AmarElo parece sofrer do mesmo estetismo tão profundamente criticado por Mário Vieira de Mello.

Também a narração em primeira pessoa, com Emicida elogiando o próprio trabalho num tom pseudopoético, deixa a coisa meio piegas. Mas o grande problema é o aspecto político do documentário, que, para mim (mas não só, como veremos abaixo), o diminui como obra de arte.

Andrei Tarkovski diz, em seu clássico Esculpir o tempo: “Com que extraordinária precisão escreveu Tolstói em seu diário, em 21 de março de 1858: ‘A política não é compatível com a arte, pois a primeira, para provar seus argumentos, precisa ser unilateral’. De fato! A imagem artística não pode ser unilateral: exatamente para que possa ser chamada verdadeira, ela deve unir em si mesma fenômenos dialeticamente contraditórios”. E, ao elogiar o gênio de Luis Buñuel, diz que a “inspiração política [...] é sempre espúria quando se expressa abertamente numa obra de arte”. Dostoiévski, ao escrever seu libelo antirrevolucionário Os demônios, temeu que, ao embrenhar-se num fato político de sua época, que o deixara profundamente transtornado, arruinasse sua condição como artista. Ou seja, parece lugar-comum entre grandes artistas que a dimensão estética de seu trabalho é maior que sua visão política e não pode se misturar a ela – não sem tornar-se menos arte. Emicida, ao imprimir em AmarElo o que parece ser sua visão política, não só diminui o aspecto artístico de seu documentário, como o coloca em franca contradição com o leitmotiv do roteiro: a tradição. Os mais atentos certamente vão notar uma incômoda incompatibilidade entre todo elogio aos aspectos tradicionais e de resgate da cultura negra brasileira, ao mesmo tempo em que um discurso quase-revolucionário (é tudo pra ontem?) vai aumentando o tom na segunda metade do filme. Alguns destaques também parecem servir somente para agradar setores específicos do movimento negro e do feminismo negro.

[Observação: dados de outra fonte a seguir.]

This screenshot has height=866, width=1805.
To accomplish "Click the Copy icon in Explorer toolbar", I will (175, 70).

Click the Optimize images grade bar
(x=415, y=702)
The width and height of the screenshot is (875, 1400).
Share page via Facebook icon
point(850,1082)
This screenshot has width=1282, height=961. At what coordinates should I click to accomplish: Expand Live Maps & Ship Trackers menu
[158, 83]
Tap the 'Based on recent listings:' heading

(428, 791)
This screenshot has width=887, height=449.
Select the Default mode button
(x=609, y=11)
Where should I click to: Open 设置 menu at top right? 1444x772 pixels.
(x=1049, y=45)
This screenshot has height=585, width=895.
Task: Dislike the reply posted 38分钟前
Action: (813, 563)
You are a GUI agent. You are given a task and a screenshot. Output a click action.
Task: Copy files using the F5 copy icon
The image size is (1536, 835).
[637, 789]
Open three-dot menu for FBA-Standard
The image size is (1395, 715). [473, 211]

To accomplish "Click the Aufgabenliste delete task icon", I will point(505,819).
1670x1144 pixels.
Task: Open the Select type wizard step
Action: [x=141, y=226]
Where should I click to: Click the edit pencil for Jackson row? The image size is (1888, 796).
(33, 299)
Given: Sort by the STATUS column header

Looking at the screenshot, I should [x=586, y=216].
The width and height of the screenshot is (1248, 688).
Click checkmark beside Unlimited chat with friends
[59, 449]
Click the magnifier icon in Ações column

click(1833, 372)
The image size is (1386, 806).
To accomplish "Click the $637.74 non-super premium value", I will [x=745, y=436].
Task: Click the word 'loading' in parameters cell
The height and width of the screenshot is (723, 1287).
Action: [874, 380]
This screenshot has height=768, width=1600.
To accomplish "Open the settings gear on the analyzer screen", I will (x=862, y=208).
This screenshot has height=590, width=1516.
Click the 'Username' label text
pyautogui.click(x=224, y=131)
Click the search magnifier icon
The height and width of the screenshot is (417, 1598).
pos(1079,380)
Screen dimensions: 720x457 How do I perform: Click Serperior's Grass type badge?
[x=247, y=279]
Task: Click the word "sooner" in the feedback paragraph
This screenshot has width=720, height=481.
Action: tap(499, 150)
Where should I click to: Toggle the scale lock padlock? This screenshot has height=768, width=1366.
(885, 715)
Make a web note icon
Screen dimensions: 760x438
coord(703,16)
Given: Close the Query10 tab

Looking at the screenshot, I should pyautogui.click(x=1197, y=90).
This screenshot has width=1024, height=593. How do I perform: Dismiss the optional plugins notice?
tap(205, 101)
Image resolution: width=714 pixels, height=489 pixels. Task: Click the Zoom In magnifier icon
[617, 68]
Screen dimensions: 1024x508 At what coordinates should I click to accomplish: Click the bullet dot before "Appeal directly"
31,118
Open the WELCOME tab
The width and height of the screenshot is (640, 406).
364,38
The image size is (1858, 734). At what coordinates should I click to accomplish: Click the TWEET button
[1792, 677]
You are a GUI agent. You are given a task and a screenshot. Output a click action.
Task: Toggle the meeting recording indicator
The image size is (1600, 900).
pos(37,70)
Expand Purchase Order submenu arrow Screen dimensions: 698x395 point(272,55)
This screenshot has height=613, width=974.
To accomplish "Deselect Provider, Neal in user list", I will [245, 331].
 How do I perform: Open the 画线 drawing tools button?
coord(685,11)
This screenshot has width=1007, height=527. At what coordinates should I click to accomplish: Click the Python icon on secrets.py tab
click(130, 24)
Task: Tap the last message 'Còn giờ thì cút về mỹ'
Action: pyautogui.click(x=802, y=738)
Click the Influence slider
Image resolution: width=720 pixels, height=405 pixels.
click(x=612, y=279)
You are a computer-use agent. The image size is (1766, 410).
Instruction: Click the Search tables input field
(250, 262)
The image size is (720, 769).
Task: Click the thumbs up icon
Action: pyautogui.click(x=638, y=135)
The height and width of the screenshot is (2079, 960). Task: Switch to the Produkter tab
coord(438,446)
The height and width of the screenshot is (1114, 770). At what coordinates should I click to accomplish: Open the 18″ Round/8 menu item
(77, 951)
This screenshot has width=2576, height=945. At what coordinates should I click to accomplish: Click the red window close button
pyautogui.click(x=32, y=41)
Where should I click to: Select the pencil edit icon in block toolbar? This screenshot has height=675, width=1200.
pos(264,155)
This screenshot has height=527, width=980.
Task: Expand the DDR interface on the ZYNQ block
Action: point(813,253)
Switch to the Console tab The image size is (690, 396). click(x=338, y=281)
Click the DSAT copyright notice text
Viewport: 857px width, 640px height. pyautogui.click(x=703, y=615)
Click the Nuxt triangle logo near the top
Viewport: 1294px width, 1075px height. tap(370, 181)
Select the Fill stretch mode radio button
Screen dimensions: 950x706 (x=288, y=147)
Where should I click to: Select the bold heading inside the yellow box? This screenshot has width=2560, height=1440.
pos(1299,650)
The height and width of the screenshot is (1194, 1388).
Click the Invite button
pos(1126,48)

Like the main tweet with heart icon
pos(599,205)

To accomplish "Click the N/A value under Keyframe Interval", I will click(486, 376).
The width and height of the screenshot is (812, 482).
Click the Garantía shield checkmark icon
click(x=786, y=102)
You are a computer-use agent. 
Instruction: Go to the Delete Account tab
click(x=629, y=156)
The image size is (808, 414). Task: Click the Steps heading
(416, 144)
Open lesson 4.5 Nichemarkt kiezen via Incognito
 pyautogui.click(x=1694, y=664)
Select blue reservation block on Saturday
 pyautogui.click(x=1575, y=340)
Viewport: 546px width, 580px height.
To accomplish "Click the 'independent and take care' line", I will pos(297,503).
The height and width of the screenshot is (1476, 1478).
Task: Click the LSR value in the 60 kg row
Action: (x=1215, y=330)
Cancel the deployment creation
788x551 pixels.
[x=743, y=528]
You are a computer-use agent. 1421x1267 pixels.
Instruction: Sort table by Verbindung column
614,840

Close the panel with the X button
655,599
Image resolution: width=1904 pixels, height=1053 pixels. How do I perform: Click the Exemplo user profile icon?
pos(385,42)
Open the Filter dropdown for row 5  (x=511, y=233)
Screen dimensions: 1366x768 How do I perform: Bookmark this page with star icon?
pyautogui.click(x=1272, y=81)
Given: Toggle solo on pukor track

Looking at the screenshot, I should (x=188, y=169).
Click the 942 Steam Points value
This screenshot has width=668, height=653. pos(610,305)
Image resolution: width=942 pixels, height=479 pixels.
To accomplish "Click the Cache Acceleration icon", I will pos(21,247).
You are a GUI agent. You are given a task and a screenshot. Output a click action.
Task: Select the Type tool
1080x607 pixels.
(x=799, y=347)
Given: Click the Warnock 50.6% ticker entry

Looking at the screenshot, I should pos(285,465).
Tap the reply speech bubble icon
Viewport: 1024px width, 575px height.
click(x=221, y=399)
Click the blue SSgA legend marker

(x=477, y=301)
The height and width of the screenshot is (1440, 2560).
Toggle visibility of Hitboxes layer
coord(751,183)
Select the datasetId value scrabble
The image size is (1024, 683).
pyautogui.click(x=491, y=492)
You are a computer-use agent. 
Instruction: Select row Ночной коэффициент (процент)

Entretanto, como eu disse no início, isso não faz de AmarElo um documentário ruim. Tem muitos méritos, principalmente pelo esforço de, em uma hora e meia, apresentar uma gama imensa de grandes figuras negras da história brasileira para um público jovem que jamais as conheceria na escola – e, modéstia à parte, meu curso faz o mesmo. Mas minha maior alegria foi ver minha querida cunhada, irmã de minha esposa, Jamilly, a Jamah – cuja imagem uso, em sua homenagem, para ilustrar esse artigo –, cantando com Emicida. É o encontro de duas almas que amam a arte e vivem por ela, e isso, para mim, já valeu cada minuto.